> _Extracted information_
□ □ □ □ □
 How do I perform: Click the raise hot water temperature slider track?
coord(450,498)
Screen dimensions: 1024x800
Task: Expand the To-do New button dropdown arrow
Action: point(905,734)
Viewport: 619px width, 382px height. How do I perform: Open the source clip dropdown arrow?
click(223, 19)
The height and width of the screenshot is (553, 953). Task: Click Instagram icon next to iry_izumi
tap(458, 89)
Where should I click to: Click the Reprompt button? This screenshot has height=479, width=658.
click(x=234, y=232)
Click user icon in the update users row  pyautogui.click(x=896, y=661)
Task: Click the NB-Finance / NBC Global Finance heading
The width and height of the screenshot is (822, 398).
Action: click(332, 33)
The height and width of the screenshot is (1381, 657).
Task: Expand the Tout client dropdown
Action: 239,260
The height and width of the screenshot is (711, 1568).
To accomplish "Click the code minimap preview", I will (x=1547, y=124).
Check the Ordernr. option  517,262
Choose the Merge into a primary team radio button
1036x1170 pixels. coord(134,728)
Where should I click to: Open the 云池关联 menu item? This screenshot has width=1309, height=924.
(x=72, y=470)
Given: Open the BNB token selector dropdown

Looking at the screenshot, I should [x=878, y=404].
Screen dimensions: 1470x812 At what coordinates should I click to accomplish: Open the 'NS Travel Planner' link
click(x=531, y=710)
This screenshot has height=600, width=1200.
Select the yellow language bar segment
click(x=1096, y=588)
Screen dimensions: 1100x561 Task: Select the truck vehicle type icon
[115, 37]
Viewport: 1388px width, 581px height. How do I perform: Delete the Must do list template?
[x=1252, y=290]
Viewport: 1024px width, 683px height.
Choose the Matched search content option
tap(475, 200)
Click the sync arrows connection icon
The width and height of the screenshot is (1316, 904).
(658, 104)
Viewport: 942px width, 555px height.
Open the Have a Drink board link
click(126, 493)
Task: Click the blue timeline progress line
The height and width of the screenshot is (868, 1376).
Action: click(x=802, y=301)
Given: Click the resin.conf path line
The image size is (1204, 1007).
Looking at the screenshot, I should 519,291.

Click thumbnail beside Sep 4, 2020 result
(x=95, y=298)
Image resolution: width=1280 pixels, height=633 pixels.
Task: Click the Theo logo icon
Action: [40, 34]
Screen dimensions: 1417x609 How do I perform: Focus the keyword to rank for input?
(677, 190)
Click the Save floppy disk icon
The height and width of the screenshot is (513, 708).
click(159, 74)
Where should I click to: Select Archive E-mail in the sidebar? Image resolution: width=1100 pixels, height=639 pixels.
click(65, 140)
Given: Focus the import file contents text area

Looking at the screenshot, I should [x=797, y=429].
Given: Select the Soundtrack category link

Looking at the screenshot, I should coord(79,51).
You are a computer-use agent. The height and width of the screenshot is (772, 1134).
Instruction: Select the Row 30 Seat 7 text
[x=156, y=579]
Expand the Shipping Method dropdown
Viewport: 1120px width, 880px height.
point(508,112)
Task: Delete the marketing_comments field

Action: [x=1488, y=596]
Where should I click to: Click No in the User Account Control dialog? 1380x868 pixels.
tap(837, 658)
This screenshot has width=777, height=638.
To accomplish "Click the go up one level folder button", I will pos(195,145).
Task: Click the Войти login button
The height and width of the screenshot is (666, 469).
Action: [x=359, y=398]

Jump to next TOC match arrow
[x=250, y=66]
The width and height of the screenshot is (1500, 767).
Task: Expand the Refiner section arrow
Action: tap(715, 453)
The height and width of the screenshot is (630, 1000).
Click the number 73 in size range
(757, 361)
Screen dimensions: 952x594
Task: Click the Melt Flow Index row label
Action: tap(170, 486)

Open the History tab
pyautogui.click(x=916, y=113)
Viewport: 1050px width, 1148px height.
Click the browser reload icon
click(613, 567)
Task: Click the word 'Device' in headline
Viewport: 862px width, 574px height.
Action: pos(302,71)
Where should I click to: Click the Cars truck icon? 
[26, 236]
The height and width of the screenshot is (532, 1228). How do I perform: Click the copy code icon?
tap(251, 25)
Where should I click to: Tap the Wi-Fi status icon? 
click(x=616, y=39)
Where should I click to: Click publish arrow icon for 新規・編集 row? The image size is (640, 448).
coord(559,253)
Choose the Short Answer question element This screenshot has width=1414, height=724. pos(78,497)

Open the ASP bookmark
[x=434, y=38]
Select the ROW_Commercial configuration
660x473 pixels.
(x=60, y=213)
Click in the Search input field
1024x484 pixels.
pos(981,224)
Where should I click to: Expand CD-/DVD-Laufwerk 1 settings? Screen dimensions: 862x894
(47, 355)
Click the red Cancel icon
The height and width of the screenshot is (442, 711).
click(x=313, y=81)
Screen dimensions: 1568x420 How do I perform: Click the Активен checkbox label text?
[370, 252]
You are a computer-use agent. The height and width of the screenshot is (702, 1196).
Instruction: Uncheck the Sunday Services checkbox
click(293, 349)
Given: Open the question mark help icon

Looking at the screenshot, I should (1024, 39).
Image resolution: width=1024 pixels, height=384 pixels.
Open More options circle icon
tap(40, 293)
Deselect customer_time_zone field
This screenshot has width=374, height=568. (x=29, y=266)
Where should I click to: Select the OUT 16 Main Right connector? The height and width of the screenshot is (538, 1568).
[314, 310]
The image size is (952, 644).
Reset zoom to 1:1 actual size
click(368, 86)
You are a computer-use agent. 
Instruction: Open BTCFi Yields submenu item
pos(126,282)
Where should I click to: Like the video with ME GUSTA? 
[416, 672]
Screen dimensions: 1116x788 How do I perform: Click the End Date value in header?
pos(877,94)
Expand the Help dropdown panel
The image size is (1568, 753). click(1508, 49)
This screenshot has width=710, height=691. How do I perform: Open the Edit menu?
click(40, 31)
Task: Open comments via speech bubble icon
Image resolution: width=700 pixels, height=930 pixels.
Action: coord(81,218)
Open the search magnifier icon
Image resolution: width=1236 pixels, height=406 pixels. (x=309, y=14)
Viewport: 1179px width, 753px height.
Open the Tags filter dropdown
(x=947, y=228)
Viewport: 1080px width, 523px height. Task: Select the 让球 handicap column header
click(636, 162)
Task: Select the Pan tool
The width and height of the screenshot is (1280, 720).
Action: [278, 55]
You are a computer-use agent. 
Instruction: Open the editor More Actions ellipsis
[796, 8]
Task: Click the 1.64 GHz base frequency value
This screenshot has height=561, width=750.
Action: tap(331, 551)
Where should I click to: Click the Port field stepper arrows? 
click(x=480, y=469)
□ □ □ □ □
> _Directions_
Return the listing in full, matching each word exactly.

> _Completed task_
 How do I perform: Click the raise hot water temperature slider track?
coord(450,498)
Screen dimensions: 1024x800
Task: Expand the To-do New button dropdown arrow
Action: point(905,734)
Viewport: 619px width, 382px height. How do I perform: Open the source clip dropdown arrow?
click(223, 19)
The height and width of the screenshot is (553, 953). Task: Click Instagram icon next to iry_izumi
tap(458, 89)
Where should I click to: Click the Reprompt button? This screenshot has height=479, width=658.
click(x=234, y=232)
Click user icon in the update users row  pyautogui.click(x=896, y=661)
Task: Click the NB-Finance / NBC Global Finance heading
The width and height of the screenshot is (822, 398).
Action: click(332, 33)
The height and width of the screenshot is (1381, 657).
Task: Expand the Tout client dropdown
Action: 239,260
The height and width of the screenshot is (711, 1568).
To accomplish "Click the code minimap preview", I will (x=1547, y=124).
Check the Ordernr. option  517,262
Choose the Merge into a primary team radio button
1036x1170 pixels. coord(134,728)
Where should I click to: Open the 云池关联 menu item? This screenshot has width=1309, height=924.
(x=72, y=470)
Given: Open the BNB token selector dropdown

Looking at the screenshot, I should [x=878, y=404].
Screen dimensions: 1470x812 At what coordinates should I click to accomplish: Open the 'NS Travel Planner' link
click(x=531, y=710)
This screenshot has height=600, width=1200.
Select the yellow language bar segment
click(x=1096, y=588)
Screen dimensions: 1100x561 Task: Select the truck vehicle type icon
[115, 37]
Viewport: 1388px width, 581px height. How do I perform: Delete the Must do list template?
[x=1252, y=290]
Viewport: 1024px width, 683px height.
Choose the Matched search content option
tap(475, 200)
Click the sync arrows connection icon
The width and height of the screenshot is (1316, 904).
(658, 104)
Viewport: 942px width, 555px height.
Open the Have a Drink board link
click(126, 493)
Task: Click the blue timeline progress line
The height and width of the screenshot is (868, 1376).
Action: click(x=802, y=301)
Given: Click the resin.conf path line
The image size is (1204, 1007).
Looking at the screenshot, I should 519,291.

Click thumbnail beside Sep 4, 2020 result
(x=95, y=298)
Image resolution: width=1280 pixels, height=633 pixels.
Task: Click the Theo logo icon
Action: [40, 34]
Screen dimensions: 1417x609 How do I perform: Focus the keyword to rank for input?
(677, 190)
Click the Save floppy disk icon
The height and width of the screenshot is (513, 708).
click(159, 74)
Where should I click to: Select Archive E-mail in the sidebar? Image resolution: width=1100 pixels, height=639 pixels.
click(65, 140)
Given: Focus the import file contents text area

Looking at the screenshot, I should [x=797, y=429].
Given: Select the Soundtrack category link

Looking at the screenshot, I should coord(79,51).
You are a computer-use agent. The height and width of the screenshot is (772, 1134).
Instruction: Select the Row 30 Seat 7 text
[x=156, y=579]
Expand the Shipping Method dropdown
Viewport: 1120px width, 880px height.
point(508,112)
Task: Delete the marketing_comments field

Action: [x=1488, y=596]
Where should I click to: Click No in the User Account Control dialog? 1380x868 pixels.
tap(837, 658)
This screenshot has width=777, height=638.
To accomplish "Click the go up one level folder button", I will pos(195,145).
Task: Click the Войти login button
The height and width of the screenshot is (666, 469).
Action: [x=359, y=398]

Jump to next TOC match arrow
[x=250, y=66]
The width and height of the screenshot is (1500, 767).
Task: Expand the Refiner section arrow
Action: tap(715, 453)
The height and width of the screenshot is (630, 1000).
Click the number 73 in size range
(757, 361)
Screen dimensions: 952x594
Task: Click the Melt Flow Index row label
Action: tap(170, 486)

Open the History tab
pyautogui.click(x=916, y=113)
Viewport: 1050px width, 1148px height.
Click the browser reload icon
click(613, 567)
Task: Click the word 'Device' in headline
Viewport: 862px width, 574px height.
Action: pos(302,71)
Where should I click to: Click the Cars truck icon? 
[26, 236]
The height and width of the screenshot is (532, 1228). How do I perform: Click the copy code icon?
tap(251, 25)
Where should I click to: Tap the Wi-Fi status icon? 
click(x=616, y=39)
Where should I click to: Click publish arrow icon for 新規・編集 row? The image size is (640, 448).
coord(559,253)
Choose the Short Answer question element This screenshot has width=1414, height=724. pos(78,497)

Open the ASP bookmark
[x=434, y=38]
Select the ROW_Commercial configuration
660x473 pixels.
(x=60, y=213)
Click in the Search input field
1024x484 pixels.
pos(981,224)
Where should I click to: Expand CD-/DVD-Laufwerk 1 settings? Screen dimensions: 862x894
(47, 355)
Click the red Cancel icon
The height and width of the screenshot is (442, 711).
click(x=313, y=81)
Screen dimensions: 1568x420 How do I perform: Click the Активен checkbox label text?
[370, 252]
You are a computer-use agent. The height and width of the screenshot is (702, 1196).
Instruction: Uncheck the Sunday Services checkbox
click(293, 349)
Given: Open the question mark help icon

Looking at the screenshot, I should (1024, 39).
Image resolution: width=1024 pixels, height=384 pixels.
Open More options circle icon
tap(40, 293)
Deselect customer_time_zone field
This screenshot has width=374, height=568. (x=29, y=266)
Where should I click to: Select the OUT 16 Main Right connector? The height and width of the screenshot is (538, 1568).
[314, 310]
The image size is (952, 644).
Reset zoom to 1:1 actual size
click(368, 86)
You are a computer-use agent. 
Instruction: Open BTCFi Yields submenu item
pos(126,282)
Where should I click to: Like the video with ME GUSTA? 
[416, 672]
Screen dimensions: 1116x788 How do I perform: Click the End Date value in header?
pos(877,94)
Expand the Help dropdown panel
The image size is (1568, 753). click(1508, 49)
This screenshot has width=710, height=691. How do I perform: Open the Edit menu?
click(40, 31)
Task: Open comments via speech bubble icon
Image resolution: width=700 pixels, height=930 pixels.
Action: coord(81,218)
Open the search magnifier icon
Image resolution: width=1236 pixels, height=406 pixels. (x=309, y=14)
Viewport: 1179px width, 753px height.
Open the Tags filter dropdown
(x=947, y=228)
Viewport: 1080px width, 523px height. Task: Select the 让球 handicap column header
click(636, 162)
Task: Select the Pan tool
The width and height of the screenshot is (1280, 720).
Action: [278, 55]
You are a computer-use agent. 
Instruction: Open the editor More Actions ellipsis
[796, 8]
Task: Click the 1.64 GHz base frequency value
This screenshot has height=561, width=750.
Action: tap(331, 551)
Where should I click to: Click the Port field stepper arrows? 
click(x=480, y=469)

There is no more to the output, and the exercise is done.